Text passage -
** start **

Kazimierz Miłobędzki was born and lived inSokołów Podlaski. In July 1941, he was appointed, by the occupying forces, to the Zarząd Nieruchomości (Real Estate Board) as an official responsible for receiving confiscated Jewish property, as well as, for collecting rent from Jews living in the ghetto and in the surrounding district. Thanks to this appointment, he was able to freely move around the sealed-off area. He could even take with him, through the gates, five Jewish helpers.

He exploited this position of trust to help those being persecuted. Moreover, thanks to acquaintances in the Arbeitsamt (Employment Office), he obtained ”Aryan papers” for Jews and enabled their travel for work in Germany. There, in a foreign environment, it would be easier for them to survive.

One of those who survived in this manner was a cousin of Dr Holcer’s, who came from Łódż. During the occuption, she went under the name of Korczak. Prior to the liquidation of the Sokołów ghetto, at the doctor’s request, Kazimierz took the girl to Warsaw and led her to an assembly point on Skaryszewska street. With Kazimierz’s help, one of his co-workers at the Board, Gołda Hochberg, left to work in the Reich. Under the false name of Franciszka Drewicz, she worked in a munitions factory in Berlin.

** end **

To-do list -
- a) In the passage about Kazimierz Miłobędzki, under what false name did Gołda Hochberg work in a Berlin munitions factory?
- b) Write the next part of the passage about Kazimierz Miłobędzki, picking up right after its final sentence.

Dataset content -
** start **

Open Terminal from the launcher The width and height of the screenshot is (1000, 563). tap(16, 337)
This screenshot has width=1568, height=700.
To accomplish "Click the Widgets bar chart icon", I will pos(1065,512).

** end **

Answers for this exercise -
- a) Franciszka Drewicz

- b)
Kazimierz Miłobędzki also obtained a referral ”for work” for Perla Morgensztern, granddaughter of the Sokołów Podlaski rabbi, who was in hiding under the name of Genowefa Głowacka. Perla had earlier avoided being killed when the Germans had murdered four hundred Jews with whom she had worked in Szczeglacin. The girl had wandered away from the group a few hours earlier and had stayed overnight with a friend in Karczew, Mrs Wronkowska and her husband. Jan Wronkowski then obtained a birth certificate for her and referred her to Kazimierz Miłobędzki.

Following the liquidation of the ghetto, Kazimierz collected all the clothing that was left behind in the abandoned homes and distributed them to Jews who had been sent to nearby labour camps. He also provided them with food from his father’s farm.

Following liberation, Perla and Gołda returned to Sokołów. Gołda, then a minor, came under the care of the Międzynarodowa Organizacja Żydowska (International Jewish Organisation). Perla married Rabbi Newman. Later, both survivors emigrated to the United States.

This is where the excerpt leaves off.